James Hahn, a professor of engineering and applied science, and John Philbeck, a professor of psychology, are one pair of researchers that have recently gotten funding for a collaborative project.

Fifteen collaborative research projects among 43 faculty members have earned grants one year after the University introduced a new cross-disciplinary research fund, GW’s top research official said last month.

The Cross Disciplinary Research Fund, which replaced a fund that promoted work between centers and institute directors last year, now allows any faculty member working on interdisciplinary research to be eligible for a grant. Leo Chalupa, the vice president for research, said in an interview last month that the grants have incentivized researchers to work with faculty in other schools and start projects that have better chances of receiving more federal funding.

“We want to fund the best collaborative cross disciplinary research no matter if you are a discipline director or not,” he said. “Our hope would be that it’s going to promote breaking down those silos.”

We want to fund the best collaborative cross disciplinary research no matter if you are a discipline director or not.

The original fund was created in 2010 to help school directors receive outside grants and provide additional funding for researchers who weren’t able to get external funds, but it was converted into a new program focused more on collaboration.

Projects can be awarded up to $50,000 in funding from the grant, Chalupa said, and the average award in fiscal year 2017 was $44,178.

He said he anticipates a similar number of awards will be funded this fiscal year, and that his office is currently accepting applications.

“In virtually every school, for example, there are people in the law school working in cyber security there are people in the educational school working in autism.” Chalupa said. “To a large degree we have managed to smash these silos down and I think the faculty appreciate that.”

Officials in the research office have made several administrative changes since Chalupa arrived in 2009, including shifting staff into schools to work closer with researchers, while some researchers have turned to private funding and seek out international grants. Researchers earned an all-time high amount of funding last fall — a 135 percent increase from the same time the previous year.

In virtually every school, for example, there are people in the law school working in cyber security there are people in the educational school working in autism.

James Hahn, a professor of engineering and applied science, is working with John Philbeck, a professor of psychology, on one of the 40 projects that have gotten interdisciplinary funding. Their research is aiming to make the training of physicians for the newborn endotracheal intubation procedure, the placement of a plastic tube into the windpipe, more effective. Hahn said they are also working with a pediatrician at Children’s National Medical Center.

These kind of grants help researchers get their projects off the ground so they can then seek out more funding, he said.

“It’s very important, especially these days, if you want to get anything done, you have to get people from different disciplines working together,” Hahn said.
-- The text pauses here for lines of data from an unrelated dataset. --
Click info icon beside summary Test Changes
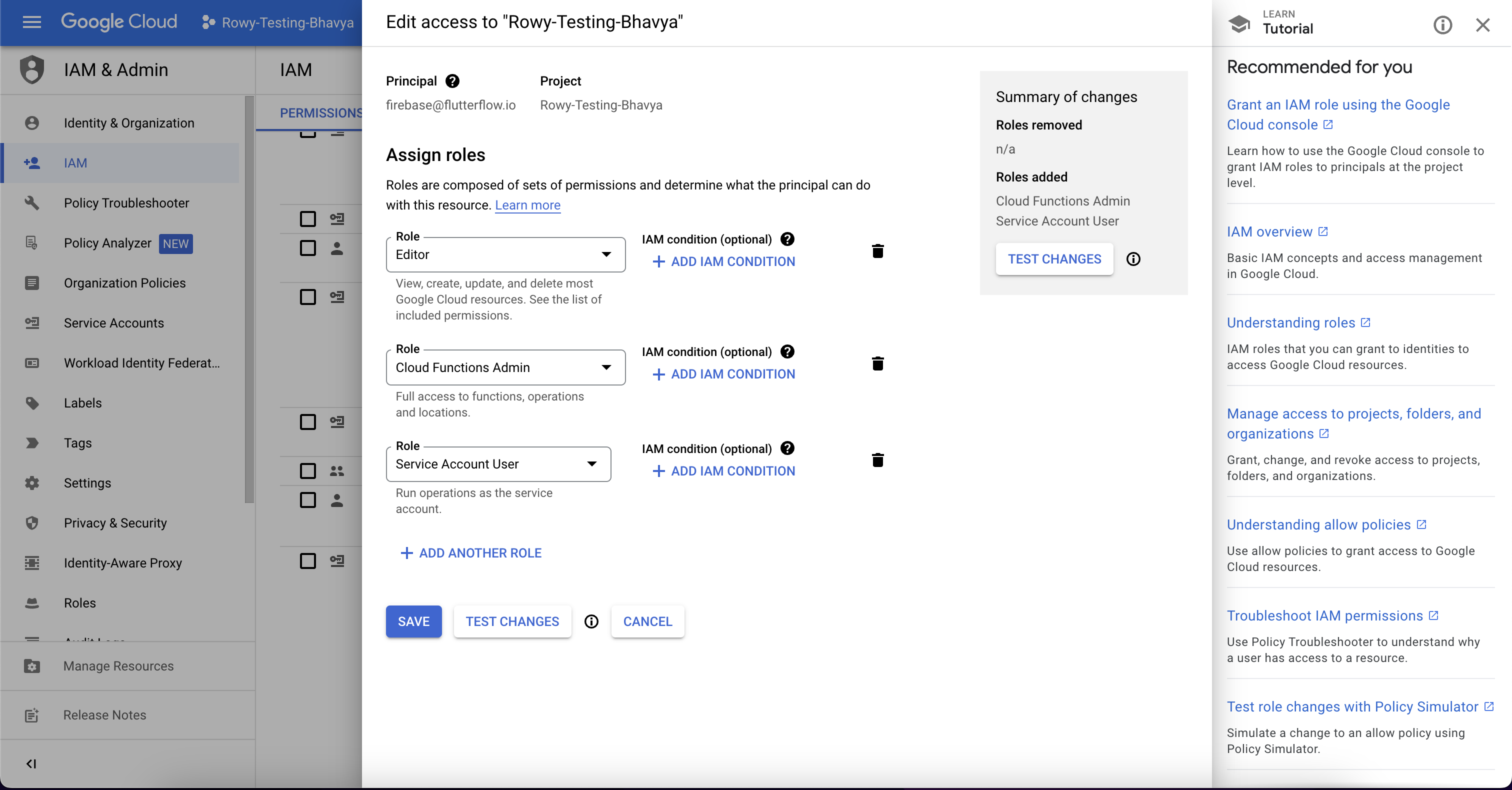The height and width of the screenshot is (790, 1512). pyautogui.click(x=1133, y=259)
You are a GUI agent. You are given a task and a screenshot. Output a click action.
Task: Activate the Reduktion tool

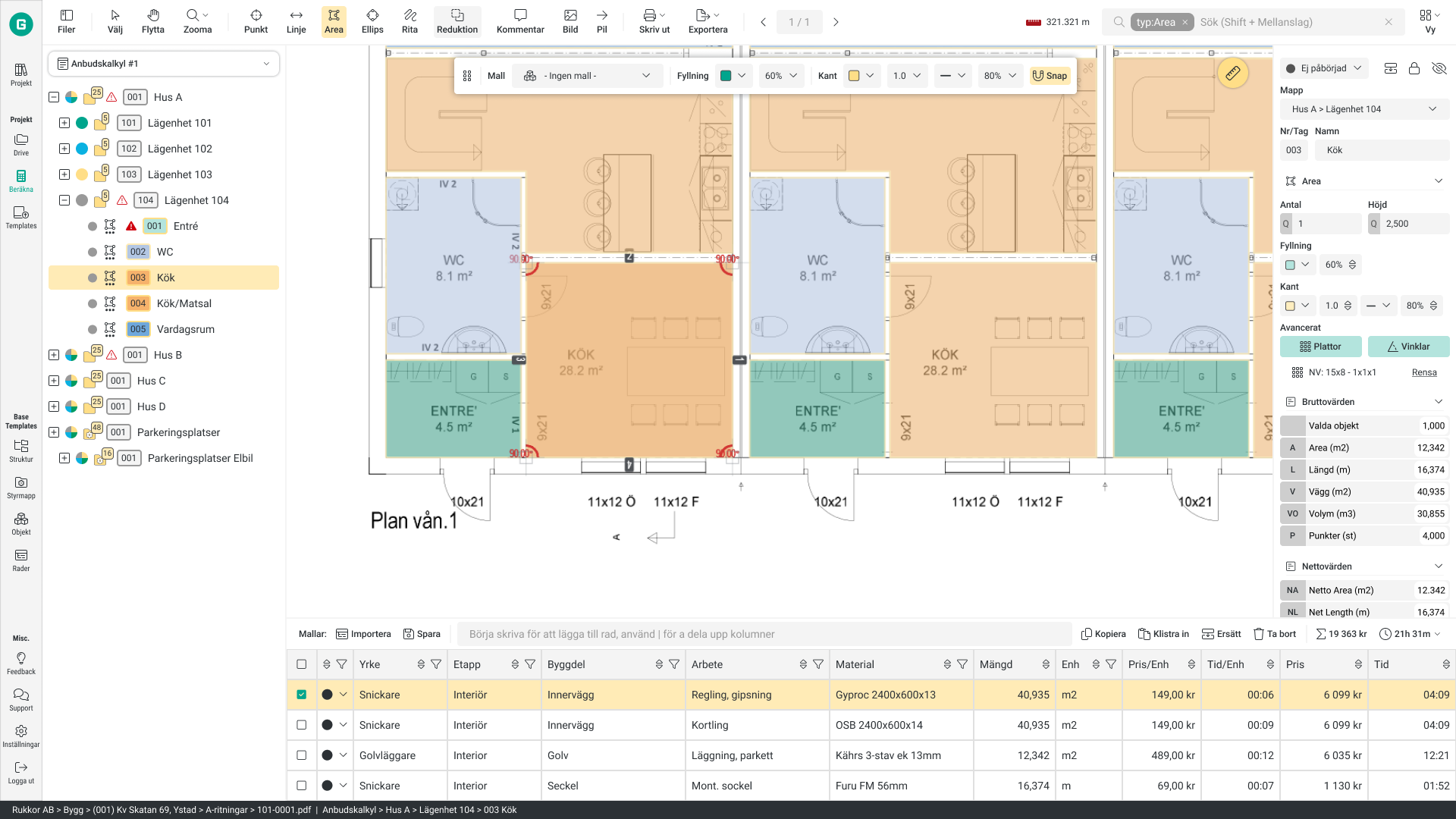pyautogui.click(x=457, y=21)
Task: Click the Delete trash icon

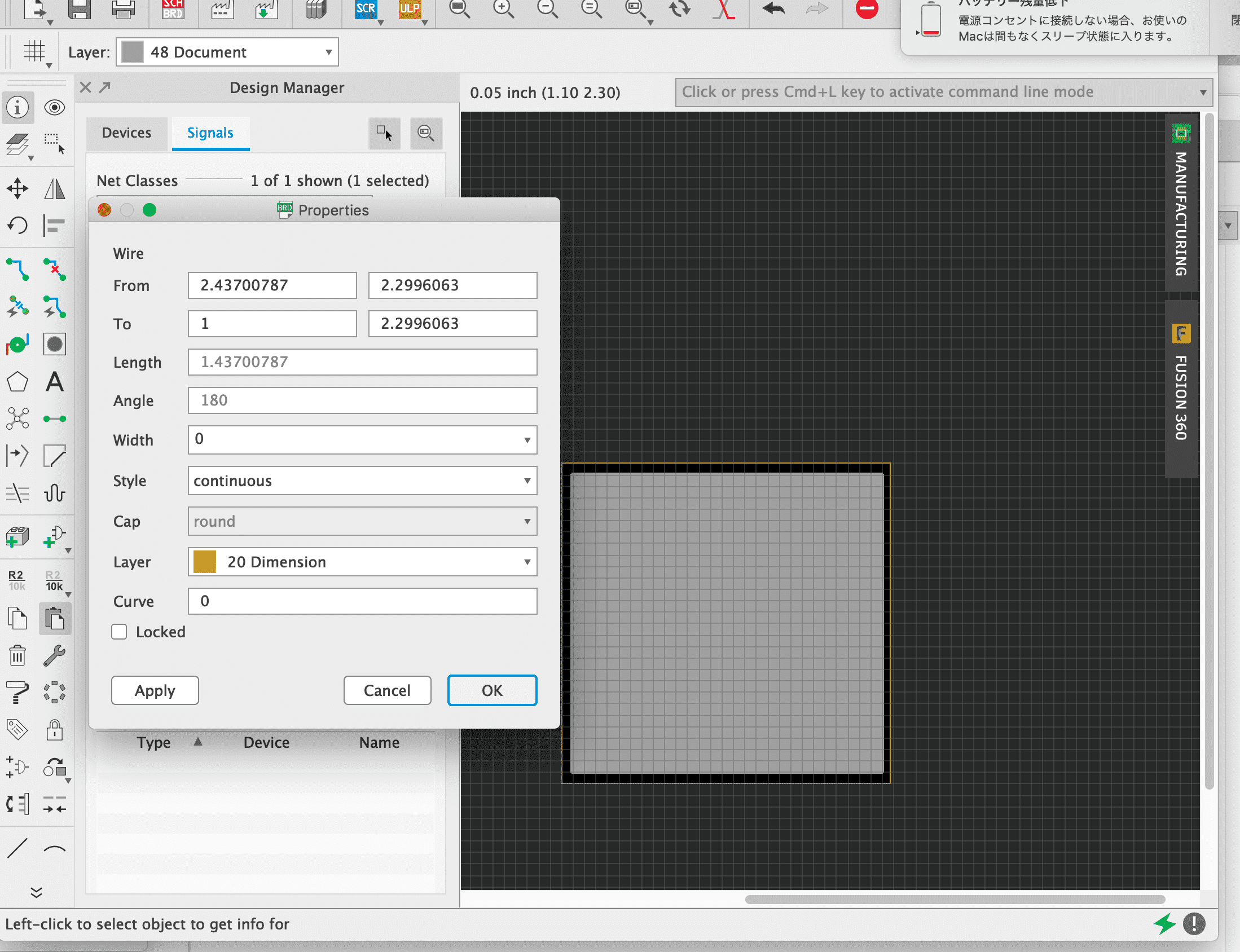Action: click(17, 656)
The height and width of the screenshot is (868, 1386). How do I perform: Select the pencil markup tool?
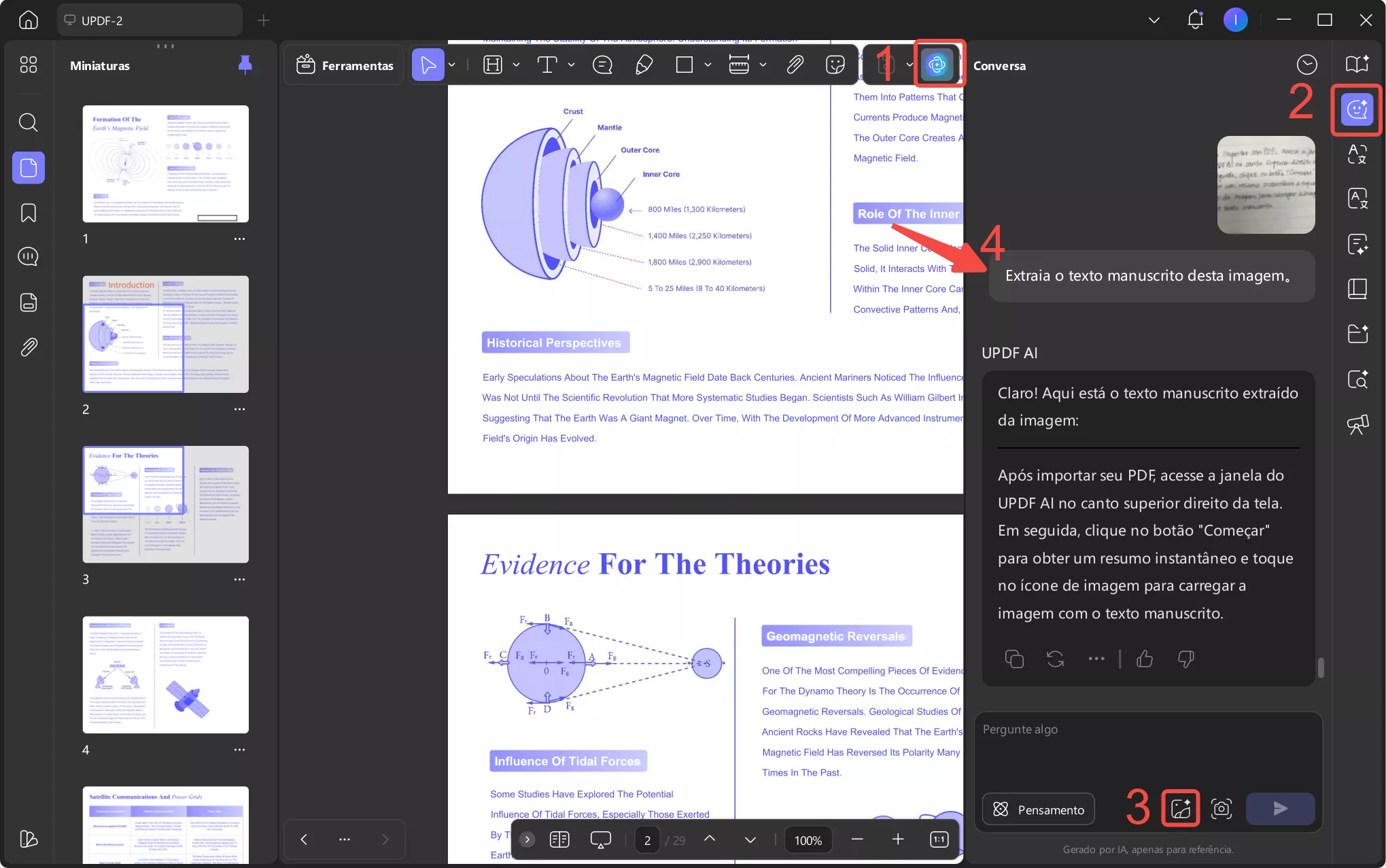[643, 65]
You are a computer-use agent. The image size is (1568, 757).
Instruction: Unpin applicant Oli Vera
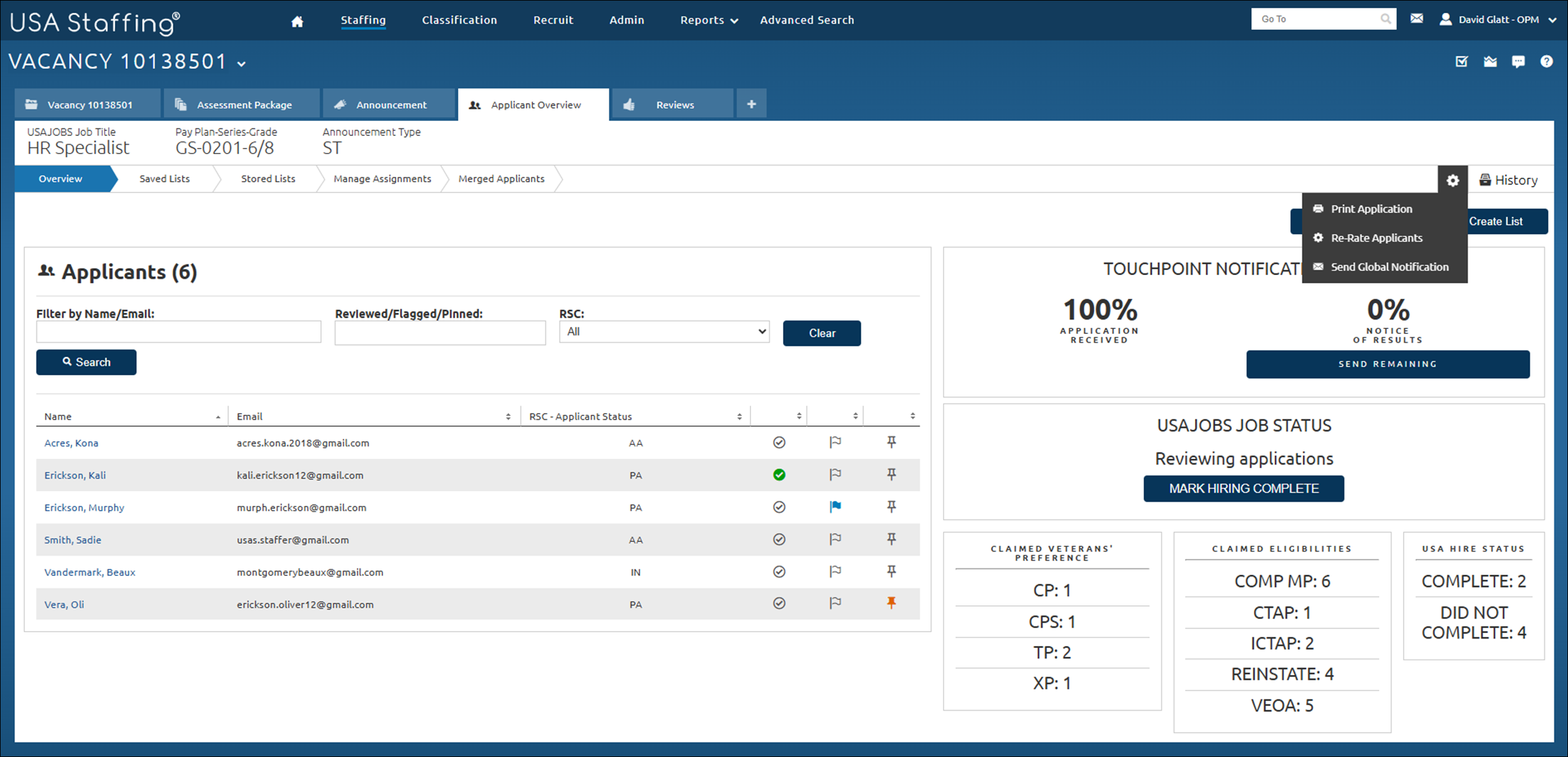click(x=891, y=603)
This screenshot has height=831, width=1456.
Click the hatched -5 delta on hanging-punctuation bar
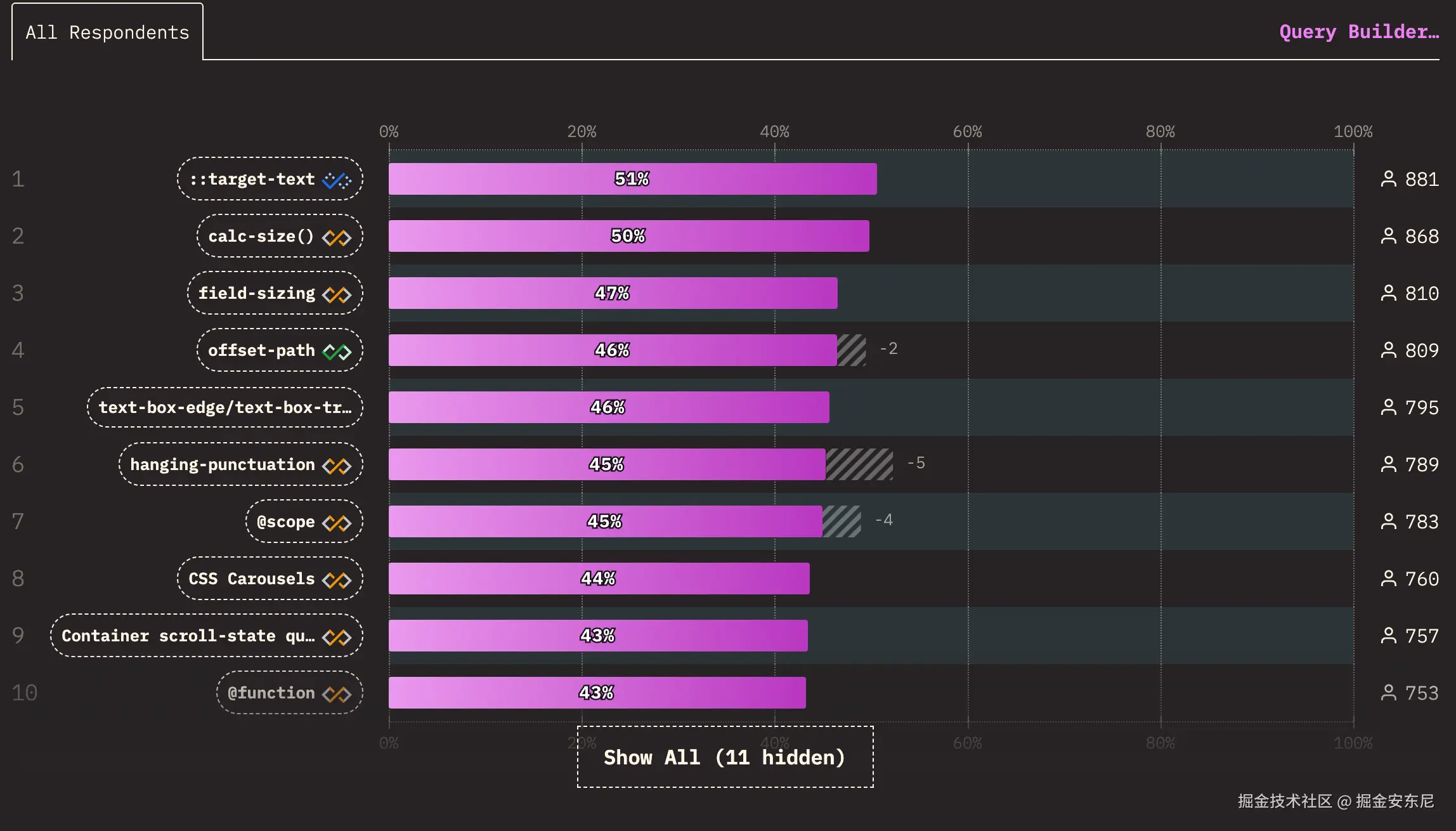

Philbeck said GW has incentivized interdisciplinary collaboration since he arrived at the University in 2000. He said it is helpful for researchers to have an additional incentive to partner with each other.

Already having a collaboration established makes researchers more competitive when applying for large grants, Philbeck said.

“One of the specific things they look at when reviewing grants is investigators and environment,” he said. “If you don’t have a multidisciplinary grant, you’re just not as competitive right off the bat.”

Stephen Mitroff, a professor of cognitive psychology, received a cross-disciplinary grant to work with Rachel Brem, the vice chair of radiology and director of the Breast Imaging and Intervention Center, on a project that combines cognitive psychology and radiology to evaluate breast cancer detection through 3-D imaging.

“The goal of this project is to merge our two worlds, to see if we can create a simplified version of mammography and tomosynthesis that anybody could do, so you don’t have to be a radiologist with years of training,” Mitroff said.

We wanted to get this project off the ground and see if we could get some data to apply for external funds, but in order to do it we needed help.

Mitroff, who started researching with Brem in November, said the funding helps research groups get their projects started, and then later receive external funding. He said that this fund is helping to pay for a postdoctoral student to work on the project’s preliminary research.

“We wanted to get this project off the ground and see if we could get some data to apply for external funds, but in order to do it we needed help.” Mitroff said. “Fifty percent of the criteria for getting the award was your likelihood of getting external funding.”

Lillianna Byington contributed reporting.